El MSPyBS emitió este jueves un comunicado en el que denuncia el conflicto. La nota dice que de un total de 50 empleados de Casa Cuna, 38 son funcionarias de de la secretaría de Estado. Indica que, desde el 2 de febrero pasado, los empleados de Salud Pública no pueden ingresar al hogar, porque “la fundación les cierra las puertas”.
La directora del Instituto de Bienestar Social, Marta Perrota, explicó que la fundación Carlos Santiviago solicitó al Ministerio que se desvincule de Casa Cuna el 25 de enero pasado, según un comunicado de la institución.
La nota explica que la fundación sostiene que Casa Cuna, actualmente, puede mantenerse por sus propios medios y que pretende liberar a los funcionarios que trabajan en el hogar infantil.

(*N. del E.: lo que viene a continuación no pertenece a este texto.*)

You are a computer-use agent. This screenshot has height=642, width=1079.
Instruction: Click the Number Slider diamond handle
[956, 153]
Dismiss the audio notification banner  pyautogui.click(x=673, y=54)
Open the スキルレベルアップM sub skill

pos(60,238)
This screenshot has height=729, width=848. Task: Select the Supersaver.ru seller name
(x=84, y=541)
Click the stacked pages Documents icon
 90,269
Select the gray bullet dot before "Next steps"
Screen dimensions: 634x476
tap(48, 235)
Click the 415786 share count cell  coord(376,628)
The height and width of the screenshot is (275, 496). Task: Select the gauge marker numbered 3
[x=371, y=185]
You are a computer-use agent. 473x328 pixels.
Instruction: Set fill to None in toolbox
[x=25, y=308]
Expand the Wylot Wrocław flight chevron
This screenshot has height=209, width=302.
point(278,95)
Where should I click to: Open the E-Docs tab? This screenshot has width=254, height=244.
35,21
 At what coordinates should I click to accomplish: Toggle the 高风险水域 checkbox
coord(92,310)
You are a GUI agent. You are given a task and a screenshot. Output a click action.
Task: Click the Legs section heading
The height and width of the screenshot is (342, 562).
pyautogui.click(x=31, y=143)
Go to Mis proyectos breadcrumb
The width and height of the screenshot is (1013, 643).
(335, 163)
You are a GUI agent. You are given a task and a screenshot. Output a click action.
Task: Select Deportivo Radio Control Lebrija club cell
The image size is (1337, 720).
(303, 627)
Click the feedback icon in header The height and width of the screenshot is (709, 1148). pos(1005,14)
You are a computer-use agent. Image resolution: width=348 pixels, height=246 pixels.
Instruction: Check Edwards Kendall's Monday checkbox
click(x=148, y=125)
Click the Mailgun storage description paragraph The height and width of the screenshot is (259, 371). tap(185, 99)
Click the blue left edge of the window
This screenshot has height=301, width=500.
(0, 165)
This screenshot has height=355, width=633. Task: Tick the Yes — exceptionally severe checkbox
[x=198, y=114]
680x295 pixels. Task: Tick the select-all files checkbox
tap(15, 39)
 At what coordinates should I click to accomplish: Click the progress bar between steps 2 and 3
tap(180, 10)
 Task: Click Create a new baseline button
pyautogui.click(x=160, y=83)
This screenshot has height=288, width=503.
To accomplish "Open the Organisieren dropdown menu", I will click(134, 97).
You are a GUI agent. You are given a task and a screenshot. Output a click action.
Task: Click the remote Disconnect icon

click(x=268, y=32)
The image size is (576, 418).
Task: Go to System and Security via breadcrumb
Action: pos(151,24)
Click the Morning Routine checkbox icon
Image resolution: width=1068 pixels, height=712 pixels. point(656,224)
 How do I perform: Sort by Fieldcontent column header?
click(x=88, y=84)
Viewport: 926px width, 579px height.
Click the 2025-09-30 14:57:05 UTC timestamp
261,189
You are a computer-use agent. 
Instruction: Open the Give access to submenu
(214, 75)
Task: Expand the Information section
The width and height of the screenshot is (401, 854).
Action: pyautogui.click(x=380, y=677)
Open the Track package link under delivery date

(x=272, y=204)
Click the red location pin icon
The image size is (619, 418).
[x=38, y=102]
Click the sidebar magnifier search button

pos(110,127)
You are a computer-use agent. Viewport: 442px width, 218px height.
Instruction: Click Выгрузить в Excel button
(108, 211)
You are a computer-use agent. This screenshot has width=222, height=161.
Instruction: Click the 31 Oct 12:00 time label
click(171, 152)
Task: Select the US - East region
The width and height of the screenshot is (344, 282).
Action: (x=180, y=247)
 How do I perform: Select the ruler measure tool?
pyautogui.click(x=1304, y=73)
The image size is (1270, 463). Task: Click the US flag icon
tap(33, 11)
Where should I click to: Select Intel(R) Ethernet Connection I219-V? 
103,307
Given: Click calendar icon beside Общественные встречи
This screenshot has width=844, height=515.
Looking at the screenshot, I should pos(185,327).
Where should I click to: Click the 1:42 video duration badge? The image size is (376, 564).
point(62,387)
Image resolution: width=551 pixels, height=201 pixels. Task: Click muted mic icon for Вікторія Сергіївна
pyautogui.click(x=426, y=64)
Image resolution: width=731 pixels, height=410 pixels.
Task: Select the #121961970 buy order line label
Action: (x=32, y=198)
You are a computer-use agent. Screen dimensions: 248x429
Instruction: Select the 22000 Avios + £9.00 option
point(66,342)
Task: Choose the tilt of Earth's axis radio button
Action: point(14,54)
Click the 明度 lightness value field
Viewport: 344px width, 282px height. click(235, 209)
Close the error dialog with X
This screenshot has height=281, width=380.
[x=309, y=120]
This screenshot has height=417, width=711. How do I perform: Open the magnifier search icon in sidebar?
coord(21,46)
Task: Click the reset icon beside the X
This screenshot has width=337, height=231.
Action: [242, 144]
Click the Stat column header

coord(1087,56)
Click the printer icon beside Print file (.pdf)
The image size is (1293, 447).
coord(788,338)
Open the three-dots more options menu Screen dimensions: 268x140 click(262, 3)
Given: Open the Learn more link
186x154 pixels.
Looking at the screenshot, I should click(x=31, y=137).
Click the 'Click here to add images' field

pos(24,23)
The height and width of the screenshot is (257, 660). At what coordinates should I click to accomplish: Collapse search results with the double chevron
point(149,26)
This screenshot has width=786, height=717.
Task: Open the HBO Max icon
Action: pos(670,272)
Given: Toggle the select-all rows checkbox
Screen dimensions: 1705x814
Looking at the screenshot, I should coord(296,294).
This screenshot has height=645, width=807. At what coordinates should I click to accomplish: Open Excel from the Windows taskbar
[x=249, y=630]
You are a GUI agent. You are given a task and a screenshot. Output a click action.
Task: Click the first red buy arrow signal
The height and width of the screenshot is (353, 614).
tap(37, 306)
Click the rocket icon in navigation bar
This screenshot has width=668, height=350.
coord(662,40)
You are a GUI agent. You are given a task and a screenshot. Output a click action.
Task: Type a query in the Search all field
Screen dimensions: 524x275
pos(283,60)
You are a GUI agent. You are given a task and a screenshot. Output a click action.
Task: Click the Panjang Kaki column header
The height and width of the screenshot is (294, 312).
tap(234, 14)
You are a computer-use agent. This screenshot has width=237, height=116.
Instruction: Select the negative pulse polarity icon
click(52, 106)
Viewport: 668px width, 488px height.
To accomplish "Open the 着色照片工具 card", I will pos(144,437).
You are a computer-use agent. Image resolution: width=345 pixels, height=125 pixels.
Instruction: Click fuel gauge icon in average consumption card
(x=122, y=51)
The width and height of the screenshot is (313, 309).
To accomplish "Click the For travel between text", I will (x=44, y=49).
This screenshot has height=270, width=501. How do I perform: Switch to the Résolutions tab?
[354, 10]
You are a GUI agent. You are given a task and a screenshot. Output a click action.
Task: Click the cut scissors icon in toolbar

Según Perrota, “el Ministerio de Salud solicitará la desafectación de la propiedad de Casa Cuna, de manera que ellos se retiren, se desvinculen y cumplan sus objetivos, y nosotros como Estado volveremos a asumir la administración del Hogar en su totalidad.
El comunicado explica que, según el convenio firmado por ambas instituciones en el año 1999, la cartera sanitaria es la encargada de seleccionar y designar los recursos humanos que prestarán servicio en la casa, conforme a las disponibilidades presupuestarias y previo acuerdo con la fundación.